O VAMPIRO - Conto Clássico de Terror - Anônimo do século XIX
O
VAMPIRO
Anônimo
do século XIX
Há
duzentos anos, numa aldeia da Boêmia, existia uma bela jovem pertencente a uma
família de um lavrador. De nome Maria, tinha um bom coração. Amava os pais, aos
quais, desde a tenra infância, tratava de ser útil, encarregando-se
voluntariamente de várias atividades domésticas. Por este motivo, também era
estimada da sua família e da gente do povoado. As mães a citavam como um
exemplo de amor filial, e de um procedimento digno de toda a consideração.
Maria
tinha 18 anos quando chegou à sua aldeia um estrangeiro jovem e de boa
presença, parecendo ser de alguma cidade, em razão do seu vestuário; pois,
ainda que simples, era elegante, e as suas maneiras afáveis e corteses diferiam
muito das que se usavam na aldeia. Maria, sagaz como era, não deixou de notar
esta diferença e, desde esse momento, uma sorte funesta pareceu adejar sobre o
seu destino.
O
estrangeiro estabeleceu sua morada junto à casa dos pais de Maria, e, desta
maneira, muitas vezes a encontrava. Não deixava de olhar para ela de uma
maneira singular e tão estranha que fez cismar a pobre moça. Maria nunca tinha
sentido, da parte dos moços da aldeia, quando para ela olhavam, a influência ou
atração que sobre ela exercia o jovem estrangeiro, o que lhe deu, depois,
desejos de chorar e, algumas vezes, de rir, sem saber por quê, sofrendo fortes
palpitações do coração.
Passado
algum, tempo, Hantz (era este o nome do estrangeiro) se animou a falar com a
linda jovem e, desde então, ela não podia dormir. E se, devido ao cansaço,
fechava os olhos, terríveis sonhos vinham agitar-lhe o sono. Era sempre o
estrangeiro quem neles figurava, mas de uma maneira bem diferente: às vezes
aparecia-lhe como um anjo do céu enviado para lhe oferecer a felicidade; outras
vezes, como um demônio do inferno, que subia à terra expressamente para
causar-lhe a perdição e levá-la consigo para as penas eternas.

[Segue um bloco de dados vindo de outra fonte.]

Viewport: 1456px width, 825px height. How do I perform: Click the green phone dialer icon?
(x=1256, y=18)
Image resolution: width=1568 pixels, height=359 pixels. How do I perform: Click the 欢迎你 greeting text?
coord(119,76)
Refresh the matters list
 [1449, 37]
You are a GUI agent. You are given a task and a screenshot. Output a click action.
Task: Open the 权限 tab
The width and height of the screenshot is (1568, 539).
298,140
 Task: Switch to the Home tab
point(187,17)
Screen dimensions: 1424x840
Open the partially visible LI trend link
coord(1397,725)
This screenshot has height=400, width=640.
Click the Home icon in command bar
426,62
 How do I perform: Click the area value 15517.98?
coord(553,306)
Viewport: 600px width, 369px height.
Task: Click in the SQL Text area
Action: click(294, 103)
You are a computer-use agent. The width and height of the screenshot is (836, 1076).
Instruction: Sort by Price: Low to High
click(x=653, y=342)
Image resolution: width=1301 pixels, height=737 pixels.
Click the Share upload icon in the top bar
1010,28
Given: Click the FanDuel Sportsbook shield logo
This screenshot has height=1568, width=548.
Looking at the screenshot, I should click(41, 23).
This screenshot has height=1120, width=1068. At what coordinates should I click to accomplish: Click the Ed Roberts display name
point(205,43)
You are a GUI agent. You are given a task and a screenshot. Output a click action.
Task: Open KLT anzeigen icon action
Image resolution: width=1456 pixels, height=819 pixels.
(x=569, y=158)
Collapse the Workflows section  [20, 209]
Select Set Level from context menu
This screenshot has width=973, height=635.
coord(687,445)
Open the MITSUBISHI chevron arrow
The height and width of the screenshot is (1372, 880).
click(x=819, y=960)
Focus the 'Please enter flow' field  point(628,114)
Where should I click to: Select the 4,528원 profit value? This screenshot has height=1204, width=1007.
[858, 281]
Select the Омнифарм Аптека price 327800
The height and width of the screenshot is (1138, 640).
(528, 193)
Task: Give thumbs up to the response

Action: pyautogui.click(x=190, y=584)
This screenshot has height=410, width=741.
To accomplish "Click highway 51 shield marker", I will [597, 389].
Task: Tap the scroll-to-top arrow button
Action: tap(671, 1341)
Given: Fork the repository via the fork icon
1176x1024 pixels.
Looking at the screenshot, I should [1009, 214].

Então, a infeliz
Maria lutava com esta horrível visão. Acordava sobressaltada, pálida e inundada
de suor glacial; depois, era atacada de febre que lentamente lhe fazia desbotar
as faces e os lábios, seguindo-se profunda tristeza que a consumia, ao mesmo
tempo que angústias mortais lhe devoravam o coração. Enfim, Maria, pálida,
magra e triste, já não parecia a mesma. Pobre moça!
Por
muito tempo, ela lutou contra o seu destino. Encomendou novenas, rezou, invocou
os santos, jejuou semanas inteiras. Nada disto, porém, lhe valeu, e a infeliz
julgou que o céu a tinha abandonado e caiu em desespero.
Certa
tarde, ao cair do sol, ela vinha sozinha da vila próxima. Andava depressa para
que a escuridão a não apanhasse no caminho, visto que uma nesga de lua já
nascia por sobre os morros distantes. Porém, lançando a vista para um pinheiral
próximo do caminho, pareceu-lhe que um enorme fantasma lhe seguia os passos. Vislumbrou
um misterioso espectro, que olhava para ela com olhos em chamas. Cheia de
pavor, pôs-se a examinar, trêmula, aquela entidade fantástica. Procurando
distinguir na escuridão aqueles contornos confusos, conseguiu ver bem
distintamente que tinha dois chifres na cabeça, a língua vermelha e comprida,
garras nas pontas dos dedos e os pés fendidos. Assustada, continuou a andar
aceleradamente, conservando na imaginação a desmedida e horrenda figura que lhe
aparecera.
De
repente, ouviu uma voz suave que a chamava, e voltando-se, viu Hantz junto a
si.
Ele
disse, então:
—Maria,
não te assustes! Não sabes que eu te amo, e que só desejo te ver feliz?
Neste
momento, a lua cheia flutuava sobre o cume da montanha vizinha e, com a sua luz, a infeliz Maria já não via o horrendo fantasma que lhe parecera
ter língua vermelha, grandes orelhas e garras.
A
sorte já pesava sobre o seu destino. Perdeu o juízo e respondeu:
—
Hantz, eu não estou com medo, e eu creio....
Hesitou,
e nada mais pôde dizer.
Hantz,
contudo, percebeu a sua perturbação e disse-lhe:
—
Maria, eu bem sei que tu me amas, e deves ficar certa que, pelo céu ou pelo
inferno, seremos felizes.
A
estas palavras, a jovem estremeceu, e continuou a caminhar para sua casa
acompanhada pelo estrangeiro, que. três dias depois, a pediu em casamento.
Seus
pais, sabendo que Maria estava disposta a casar-se com aquele moço, cujo comportamento
era exemplar, consentiram, e dali a 25 dias, a pedido do noivo, foi o casamento
celebrado exatamente quando era lua cheia.
Maria,
depois do casamento, parecia muito satisfeita. Todavia, ainda vivia incomodada,
porque começou a ter sonhos horrorosos pela preocupação que tinha, motivada
pela blasfêmia de Hantz, e por ele ter retardado o seu casamento até o dia da
lua cheia. Isto lhe causava preocupações.
De
repente, Hantz ficou triste, uma palidez mortal lhe cobriu o rosto e perdeu
inteiramente as forças. Não quis consultar um médico, e quando a pobre moça lhe
perguntava, chorando, qual era a sua doença, a resposta era um sorriso. Enfim,
depois de constante padecimento, antes da lua cheia, Hantz morreu.
A
sua morte foi muito sentida pelos parentes de Maria que, pela sua parte, ficou
inconsolável por espaço de três dias, findos os quais, com admiração de todos,
ela pareceu quase aliviada das suas penas.
Tinham
já passado três ou quatro meses sem que Maria desse sinal algum de padecimento.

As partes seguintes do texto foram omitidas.